The Intent Layer Is Where Local Voice Assistants Actually Struggle
Source: hackernews
Someone in the Home Assistant community wrote up a detailed journey through building a reliable local voice assistant that collected over 400 upvotes on Hacker News. The discussion there predictably focused on hardware choices, microphone quality, and Whisper model sizes. What got less attention is the stage that sits quietly in the middle of the pipeline: the conversation agent that takes a transcribed sentence and decides what to do with it.

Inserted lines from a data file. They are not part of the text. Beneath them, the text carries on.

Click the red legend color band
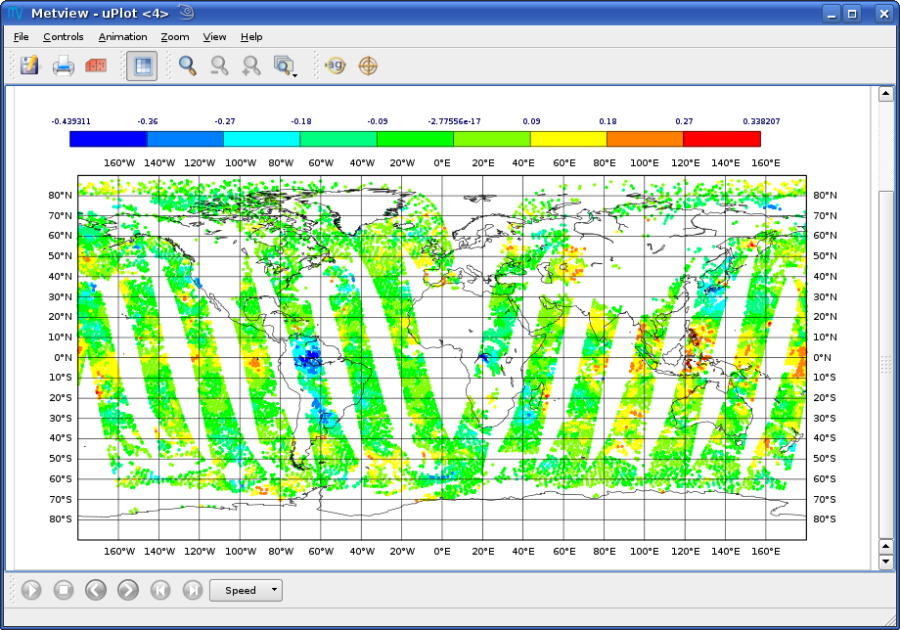Screen dimensions: 900x630 pos(722,139)
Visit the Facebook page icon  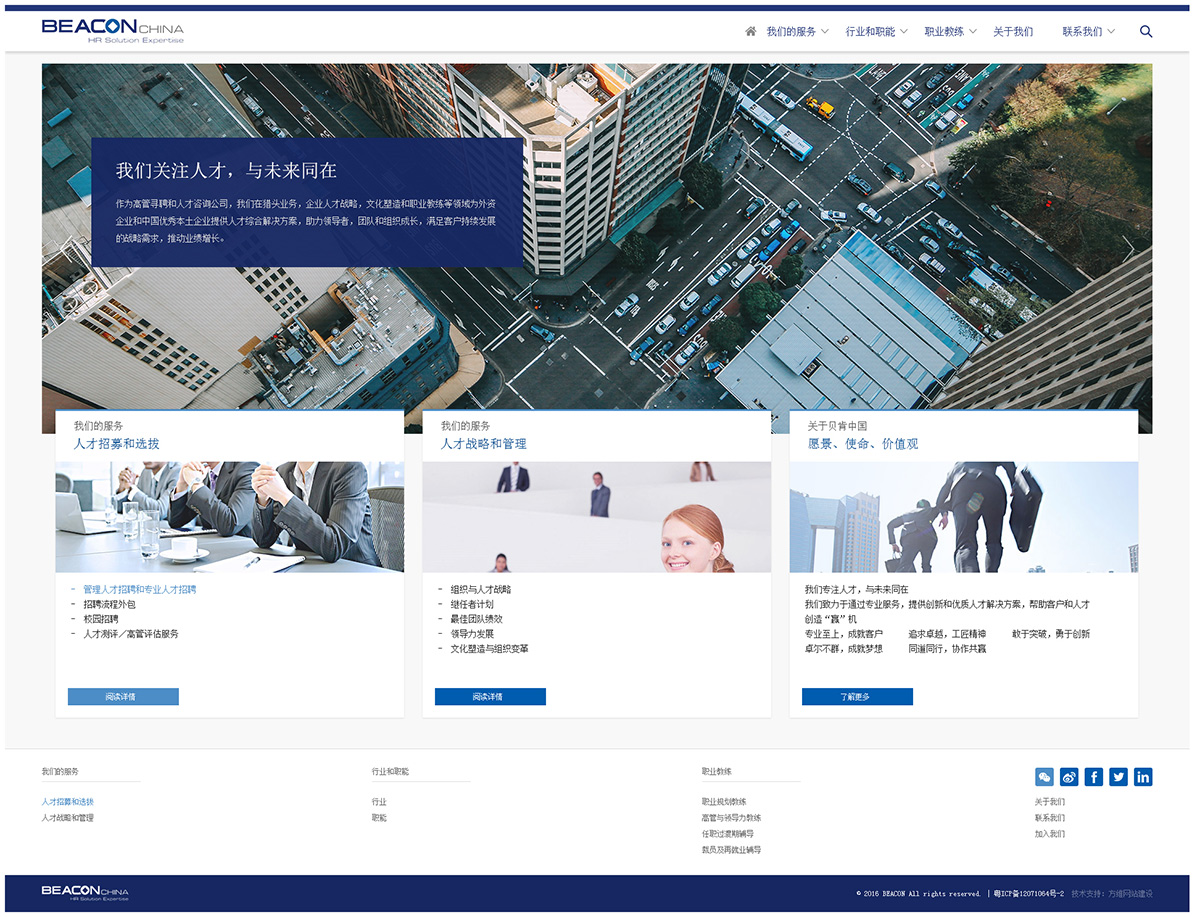pyautogui.click(x=1094, y=777)
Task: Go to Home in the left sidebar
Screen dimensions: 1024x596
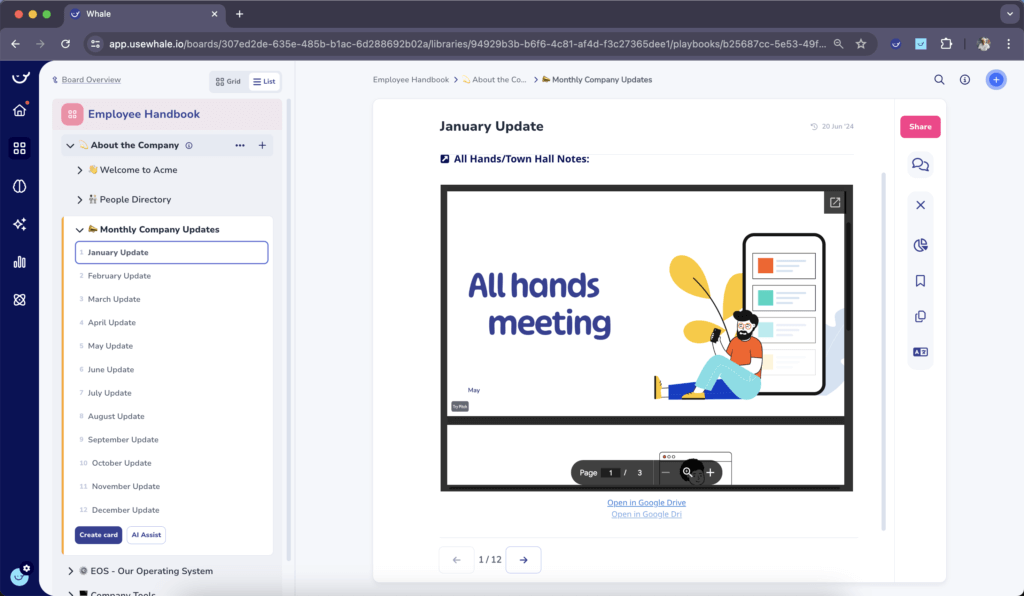Action: [19, 110]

Get the STT and TTS right and you have a system that hears you and speaks back. Get the conversation agent wrong and you have a system that confidently mishears intent even when transcription was perfect. The two failure modes look identical to anyone standing in the kitchen asking why the lights did not turn off.
What Hassil Actually Does
Home Assistant’s default conversation agent uses Hassil, a purpose-built intent matching library written in Python. It does not use a neural network. It uses a domain-specific language for defining sentence templates, against which incoming transcriptions are matched via a recursive parser.
A template looks like this:
language: en
intents:
HassTurnOn:
data:
- sentences:
- "turn on [the] {name}"
- "switch on [the] {name}"
- "(activate|enable) [the] {name}"The square brackets denote optional words. Parentheses with pipe separators are alternations. Curly braces are slot references that map to entity names, area names, or other lists. Hassil expands all combinations at load time into a trie-like structure and does exact matching against that structure during inference.
The performance characteristics are excellent. Matching a transcription against the full expanded template set takes under one millisecond on any modern hardware. There is no GPU required, no model to load, and no external service to call. For the sentences it covers, it is perfectly reliable: the same phrase always produces the same intent with no stochasticity.
The limitation is what that phrase “the sentences it covers” implies. Hassil matches exactly the phrases it was given templates for. It does not generalize. “Turn off the kitchen” works if there is a template that allows area-only references. “Is anything on in the kitchen” requires a separate intent with its own template set. “What did I leave running upstairs” is not representable without significant work. The Home Assistant intent templates repository, which ships the default English intent coverage, has grown substantially over the Year of Voice initiative, but it remains a fixed vocabulary of supported commands.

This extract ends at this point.